* Supplied text:

########

Professor Hunter has set a little trap here, and Wishart falls for it:

Except, he appears to have forgotten that there’s a discrepancy between what’s been emitted and how much remains in the atmosphere, known as “the missing carbon sink”. In other words, the Royal Society is wrong. The emissions don’t match.

Brill attempts something similar:

Rebuttal: Oceanic carbon has never been measured, and cannot be estimated. The biosphere also takes up CO2 from fossil fuels (eg forests). There is a well recognised “missing carbon sink”, estimated to be as high as three trillion tonnes per annum.

Treadgold can only manage incredulity, but devotes a whole post to it.

TWB are wrong, and Hunter’s precise point is correct: the measured increase in carbon storage in the ocean and atmosphere is equivalent to the amount of fossil fuels burned since the beginning of the industrial era. Hunter does not mention other anthropogenic sources of carbon — primarily from chopping down forests — but they are roughly in balance with terrestrial carbon sinks (which have been called “missing sinks” because the exact details have proved hard to pin down). The “discrepancy”, as Wishart calls it, is irrelevant to the central message: that the increase in atmospheric carbon is our fault. In fact the “missing sink” and oceans have been doing us a big favour by storing away a very big chunk of our emissions…

Why Brill thinks we can’t measure or estimate ocean carbon content or uptake is a mystery. We’re certainly never going to be able to count all the carbon atoms one by one, but we do understand a very great deal about ocean chemistry — and Keith Hunter is an expert in that field.

########

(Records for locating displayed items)
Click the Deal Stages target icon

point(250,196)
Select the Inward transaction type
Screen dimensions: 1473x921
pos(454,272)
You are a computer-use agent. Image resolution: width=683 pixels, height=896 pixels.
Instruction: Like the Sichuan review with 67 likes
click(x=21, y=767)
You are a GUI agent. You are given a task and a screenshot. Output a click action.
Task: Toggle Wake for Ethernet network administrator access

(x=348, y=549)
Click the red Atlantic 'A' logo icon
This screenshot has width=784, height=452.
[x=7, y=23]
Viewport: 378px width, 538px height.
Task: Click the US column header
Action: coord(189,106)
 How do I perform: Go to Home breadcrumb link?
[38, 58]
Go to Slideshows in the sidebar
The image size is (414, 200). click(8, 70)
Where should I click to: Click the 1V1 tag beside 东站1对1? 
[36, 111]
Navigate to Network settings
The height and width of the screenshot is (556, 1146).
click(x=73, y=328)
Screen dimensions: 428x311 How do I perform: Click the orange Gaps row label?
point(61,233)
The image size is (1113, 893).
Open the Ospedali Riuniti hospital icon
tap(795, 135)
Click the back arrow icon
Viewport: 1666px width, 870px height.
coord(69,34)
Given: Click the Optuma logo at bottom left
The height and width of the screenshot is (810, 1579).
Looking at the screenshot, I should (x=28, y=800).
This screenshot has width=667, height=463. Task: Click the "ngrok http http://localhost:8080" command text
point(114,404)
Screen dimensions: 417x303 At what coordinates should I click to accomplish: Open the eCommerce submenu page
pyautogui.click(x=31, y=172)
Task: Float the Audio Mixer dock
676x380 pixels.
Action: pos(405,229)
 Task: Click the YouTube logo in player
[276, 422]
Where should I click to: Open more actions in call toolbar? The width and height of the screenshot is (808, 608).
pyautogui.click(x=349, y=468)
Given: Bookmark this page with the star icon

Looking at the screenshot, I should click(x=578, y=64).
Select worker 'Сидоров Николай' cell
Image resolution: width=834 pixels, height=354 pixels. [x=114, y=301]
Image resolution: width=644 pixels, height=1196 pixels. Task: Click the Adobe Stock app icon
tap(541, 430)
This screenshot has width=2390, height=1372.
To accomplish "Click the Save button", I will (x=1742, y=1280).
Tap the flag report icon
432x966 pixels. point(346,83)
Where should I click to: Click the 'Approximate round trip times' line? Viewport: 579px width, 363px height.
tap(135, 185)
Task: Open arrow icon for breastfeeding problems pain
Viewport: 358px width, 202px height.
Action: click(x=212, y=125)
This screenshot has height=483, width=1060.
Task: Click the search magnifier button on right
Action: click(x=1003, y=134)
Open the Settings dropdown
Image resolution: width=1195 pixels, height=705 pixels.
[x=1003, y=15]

########

* Actions to take:
1/ In the carbon sink excerpt, why have terrestrial carbon sinks been called "missing sinks"?
2/ Reproduce the carbon sink excerpt word for word from "Professor Hunter has" to "post to it.".
Rely only on the carbon sink excerpt.

* Responses by task:
1/ The exact details have proved hard to pin down.

2/
Professor Hunter has set a little trap here, and Wishart falls for it:

Except, he appears to have forgotten that there’s a discrepancy between what’s been emitted and how much remains in the atmosphere, known as “the missing carbon sink”. In other words, the Royal Society is wrong. The emissions don’t match.

Brill attempts something similar:

Rebuttal: Oceanic carbon has never been measured, and cannot be estimated. The biosphere also takes up CO2 from fossil fuels (eg forests). There is a well recognised “missing carbon sink”, estimated to be as high as three trillion tonnes per annum.

Treadgold can only manage incredulity, but devotes a whole post to it.